Is this all we need to add to the diffconfig to get some output in /sys/fs/pstore? I see hnyman does some changes in this post. He seems to add these too:
+CONFIG_PSTORE=y
+# CONFIG_PSTORE_842_COMPRESS is not set
+CONFIG_PSTORE_COMPRESS=y
+CONFIG_PSTORE_COMPRESS_DEFAULT="deflate"
+# CONFIG_PSTORE_CONSOLE is not set
+CONFIG_PSTORE_DEFLATE_COMPRESS=y
+CONFIG_PSTORE_DEFLATE_COMPRESS_DEFAULT=y
+# CONFIG_PSTORE_LZ4HC_COMPRESS is not set
+# CONFIG_PSTORE_LZ4_COMPRESS is not set
+# CONFIG_PSTORE_LZO_COMPRESS is not set
+# CONFIG_PSTORE_PMSG is not set
+CONFIG_PSTORE_RAM=y
+# CONFIG_PSTORE_ZSTD_COMPRESS is not set
+CONFIG_REED_SOLOMON=y
+CONFIG_REED_SOLOMON_DEC8=y
+CONFIG_REED_SOLOMON_ENC8=y
From what I see in recent 22.03 or master repo's, the required changes in qcom-ipq8065-nighthawk.dtsi are already present. I'm doubting whether all my previous kernel 5.10 based builds had properly set ramoops to be saved in /sys/fs/pstore.
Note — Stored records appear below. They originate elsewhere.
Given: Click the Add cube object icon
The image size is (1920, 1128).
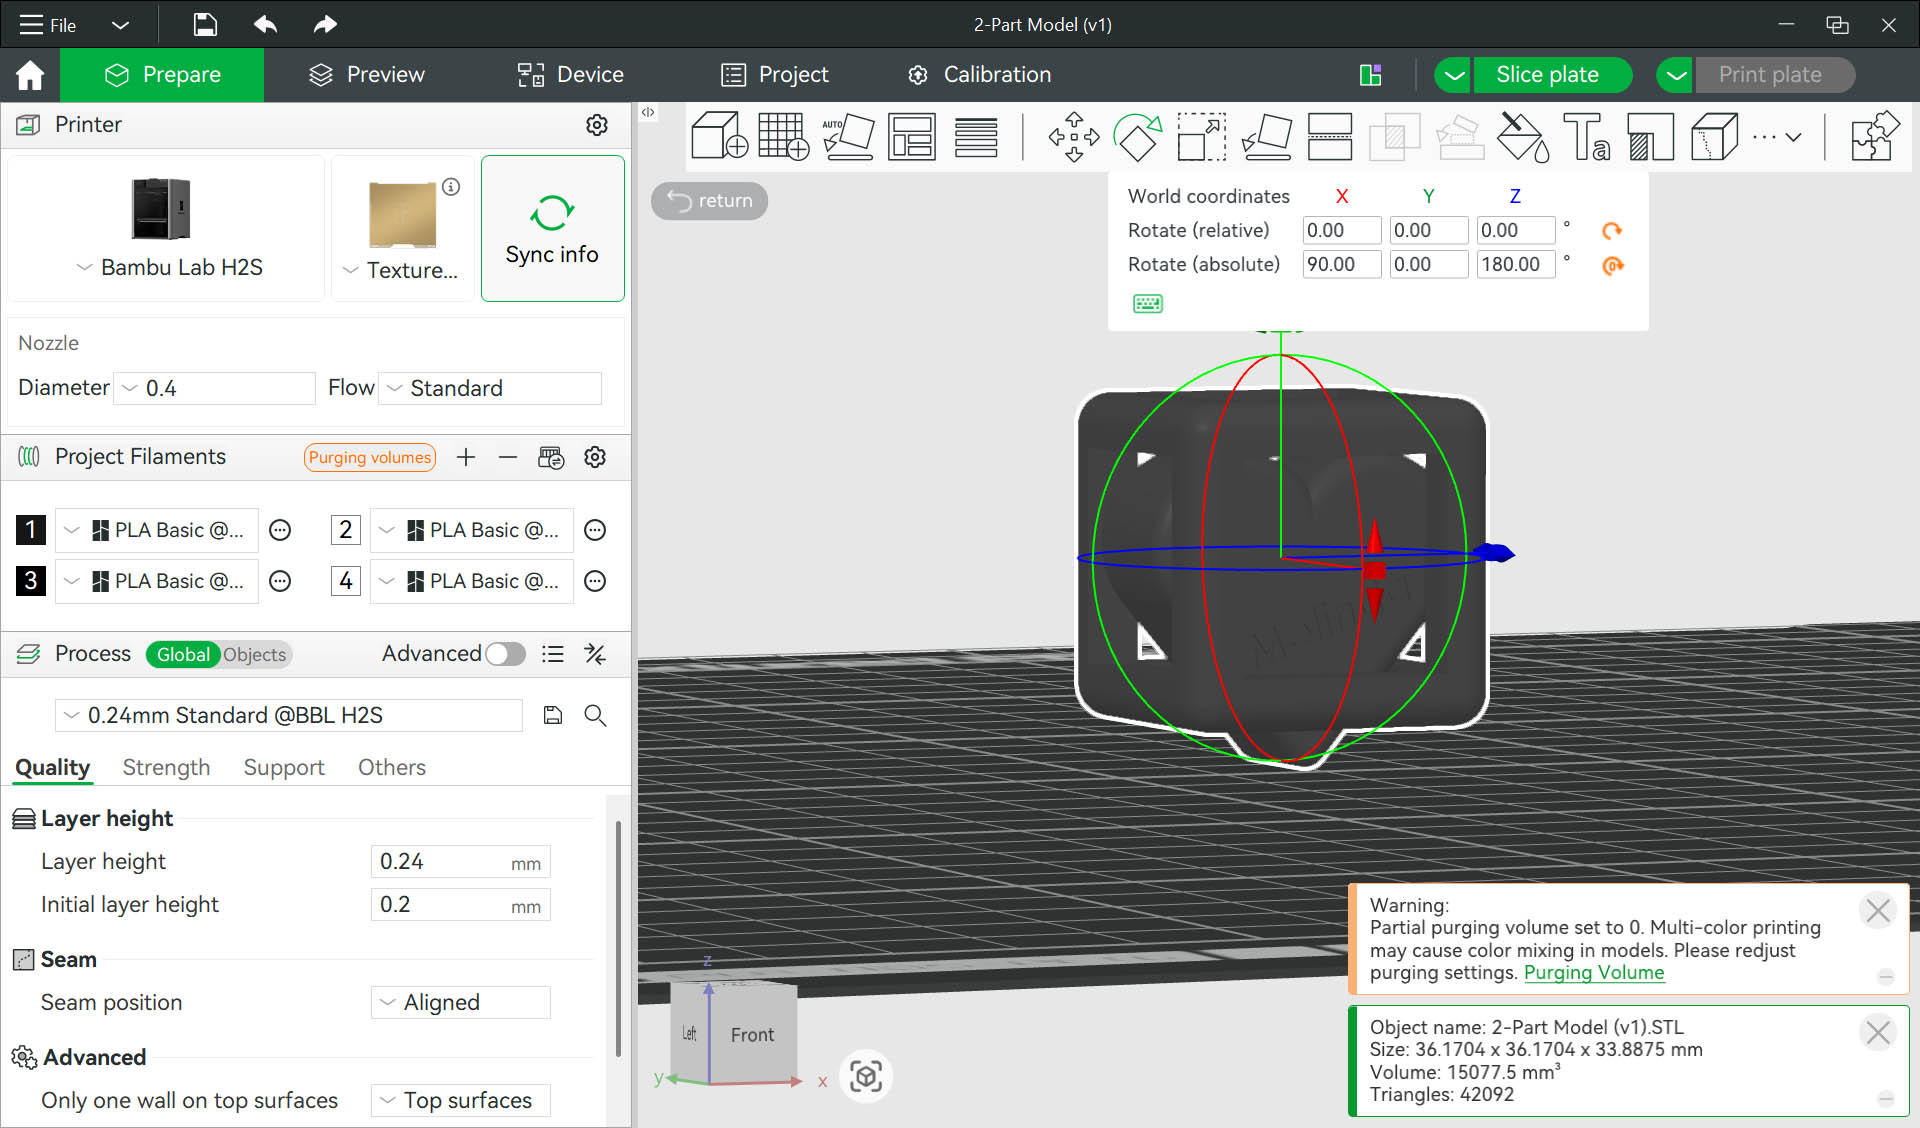Looking at the screenshot, I should [x=719, y=136].
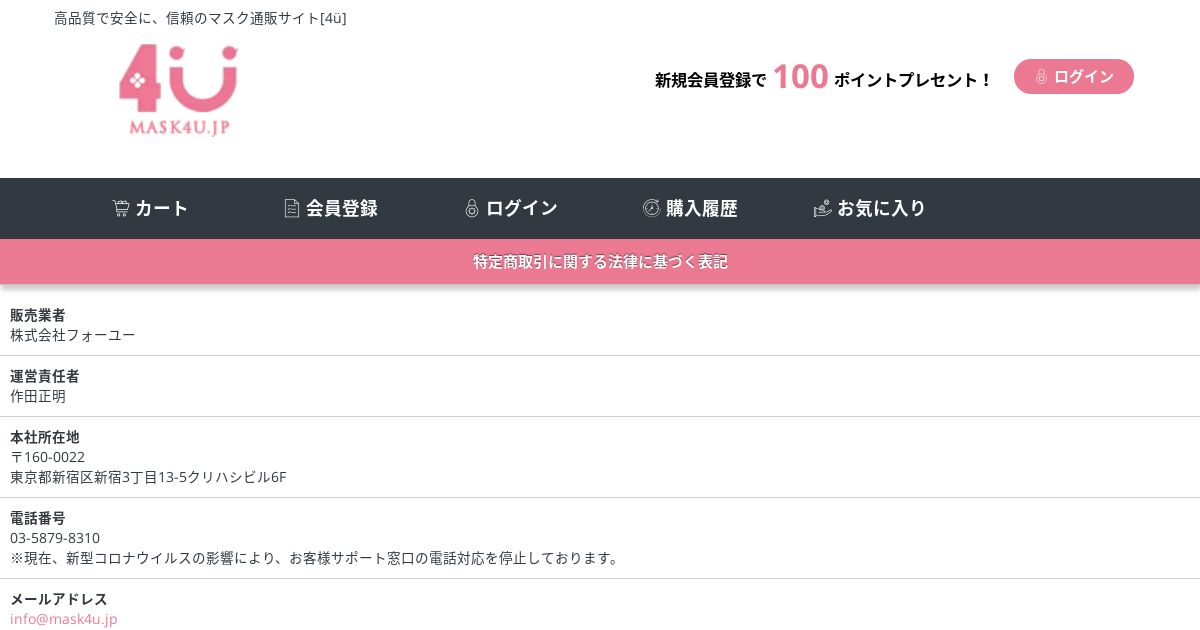Viewport: 1200px width, 630px height.
Task: Open the 4U MASK4U.JP logo homepage
Action: click(x=178, y=91)
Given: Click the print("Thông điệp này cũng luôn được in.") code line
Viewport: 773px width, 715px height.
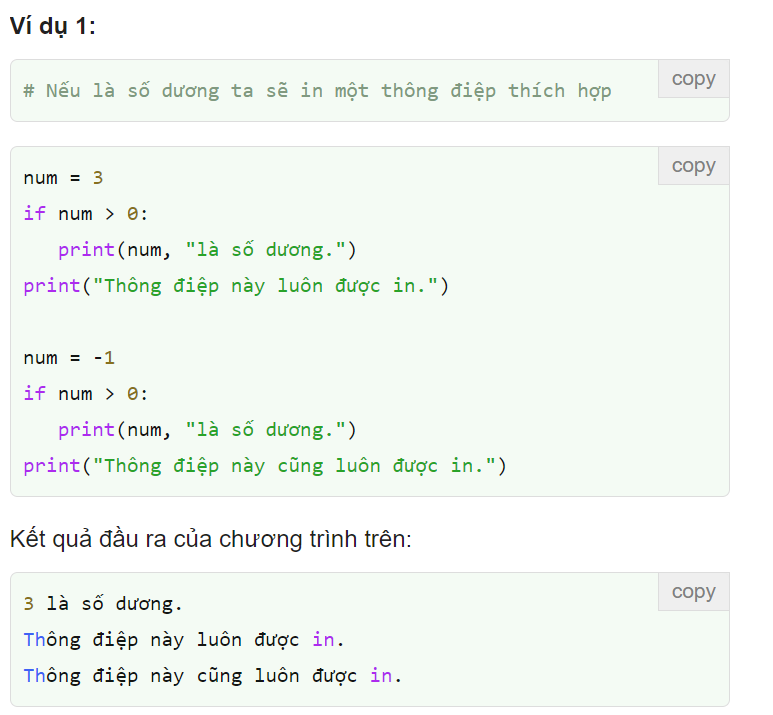Looking at the screenshot, I should pyautogui.click(x=265, y=466).
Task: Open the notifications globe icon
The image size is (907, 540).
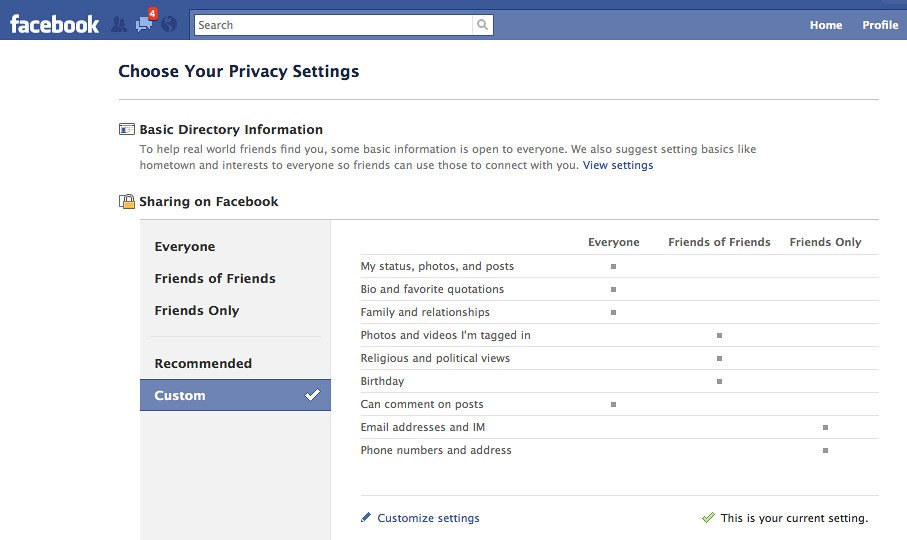Action: click(x=169, y=25)
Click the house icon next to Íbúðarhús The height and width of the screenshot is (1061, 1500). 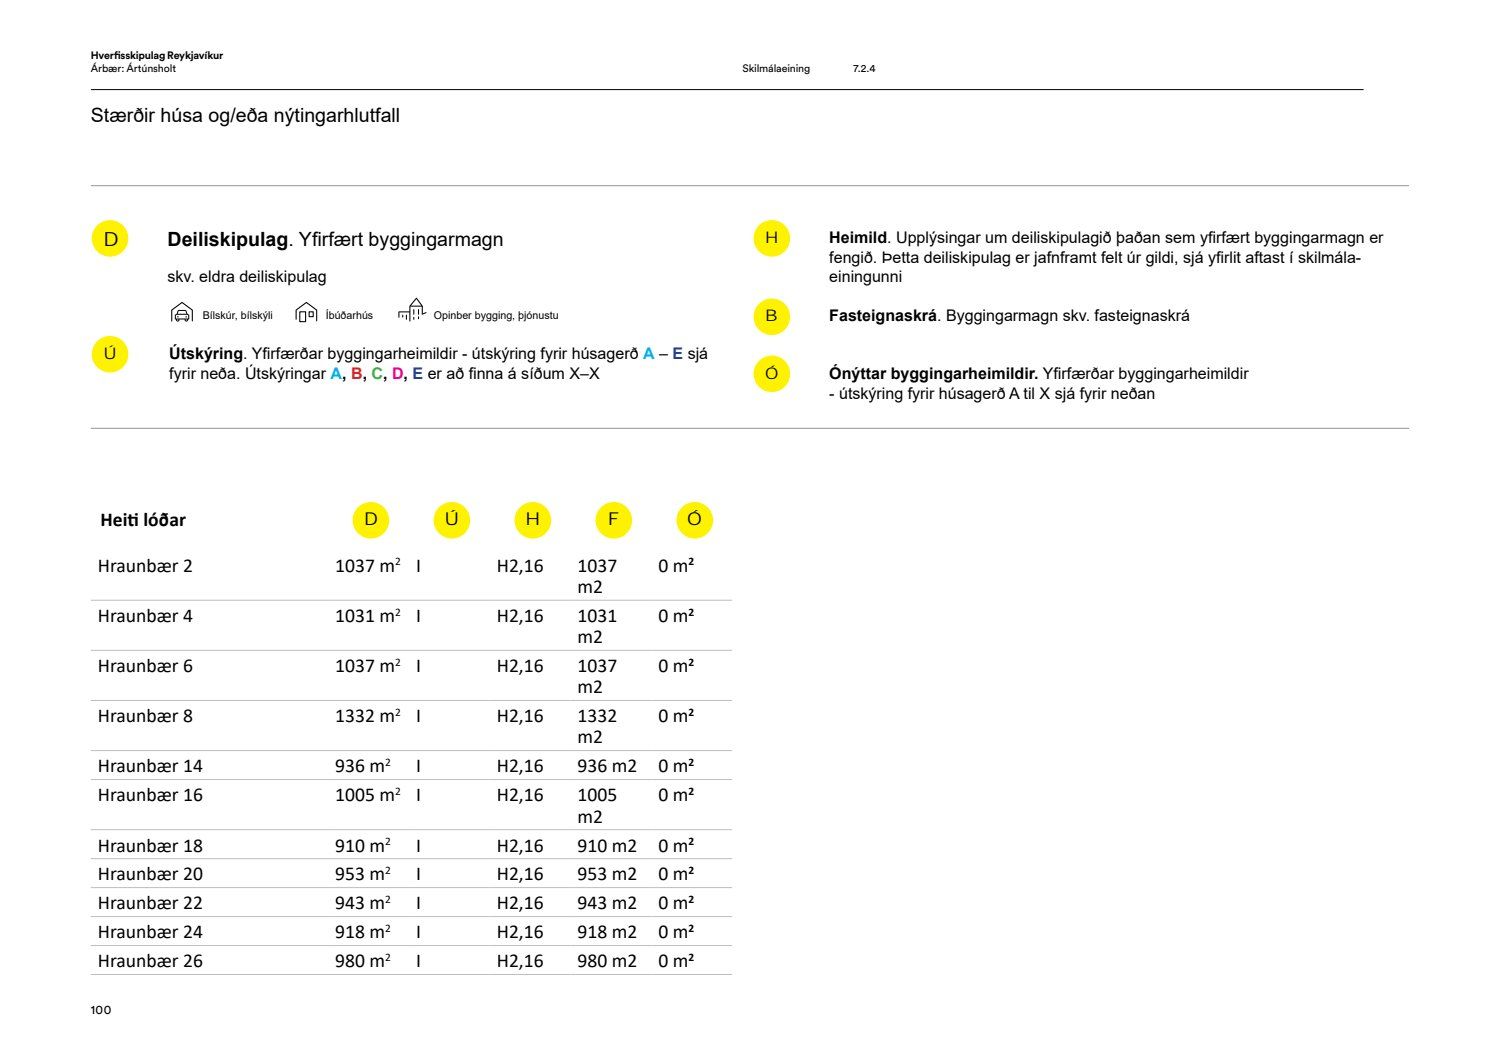[x=306, y=314]
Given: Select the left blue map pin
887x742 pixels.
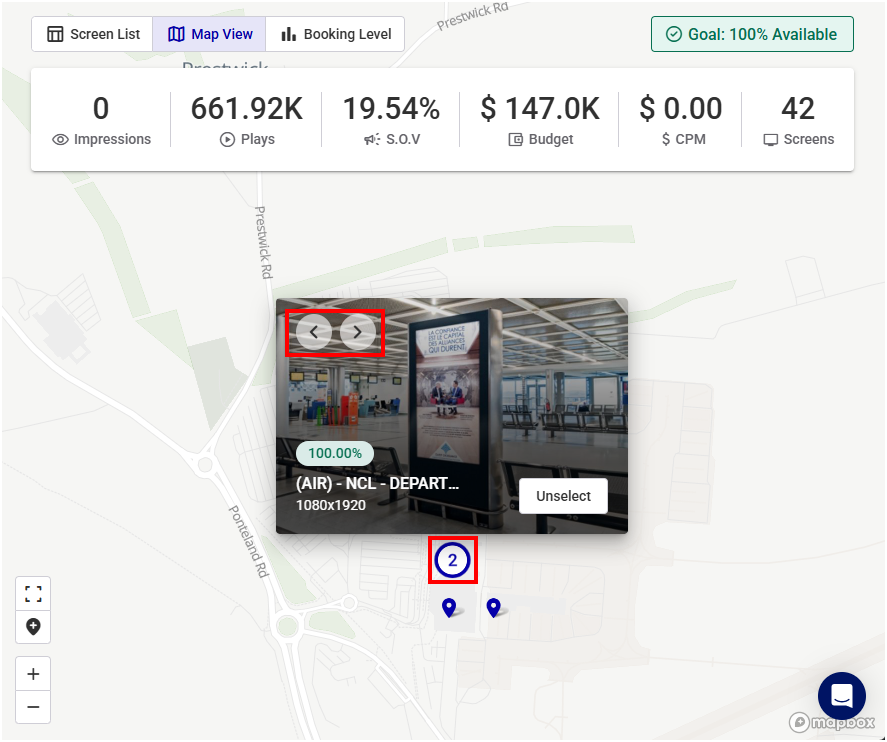Looking at the screenshot, I should coord(449,607).
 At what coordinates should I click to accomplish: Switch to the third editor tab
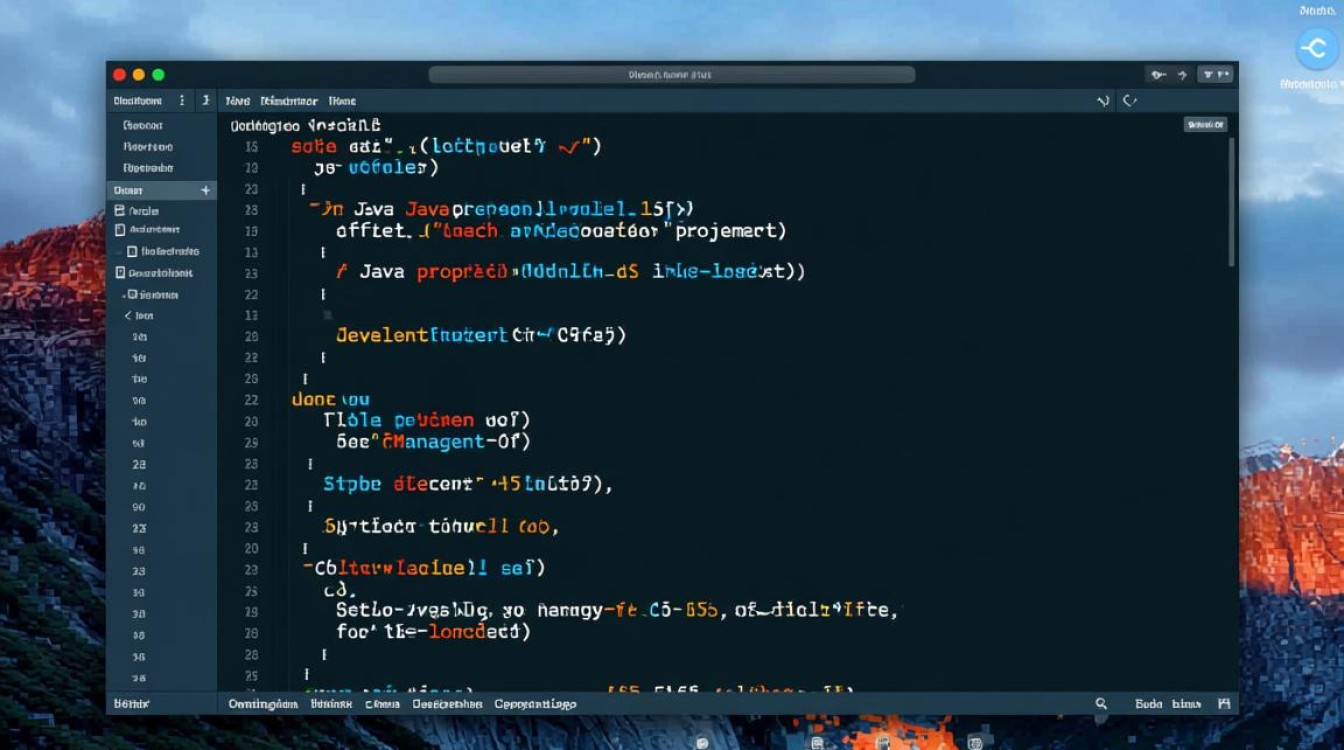pos(342,101)
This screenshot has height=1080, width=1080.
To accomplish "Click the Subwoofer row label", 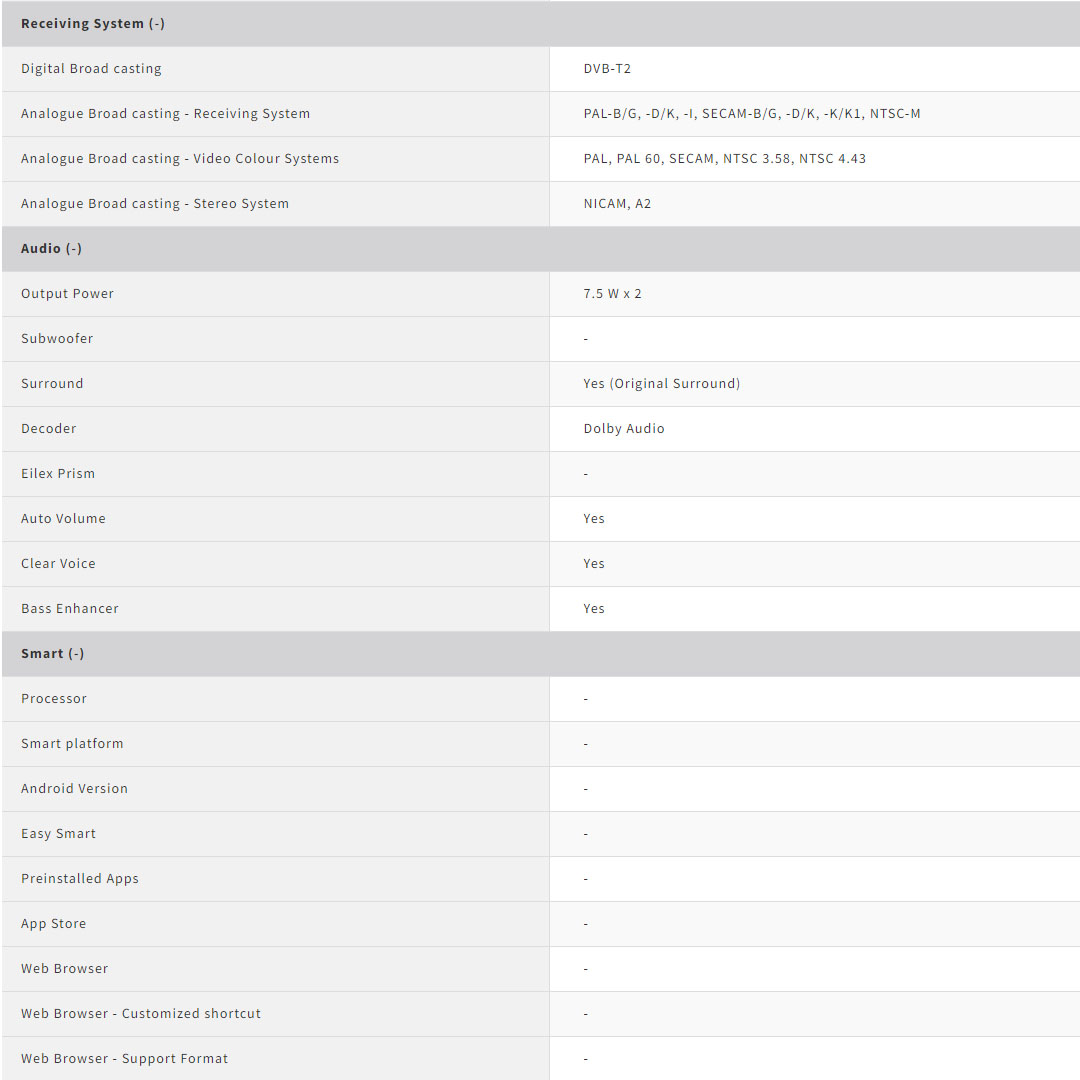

In another post, hnyman also explains how he patches this for 21.02 builds. Now I must say I'm tempted to build a 21.02 image with ramoops enabled since I now frequently experience random reboots to, but ramoops isn't enabled in 21.02 by default like it is in 22.03/master for R7800. I'd need to clone @ACwifidude 21.02 NSS repo, rebase and apply Felix' latest AQL/ATF patches too. The first time I tried that, compiling failed. Do you have any tips on how to do that @vochong ?
Don't waste your time on building 21.02 with RAMOOPS support. The 21.02 branch does not have any built-in support for kmod-ramoops and kmod-pstore, so any dtsi change will serve no purpose if these kernel modules cannot be not compiled and loaded.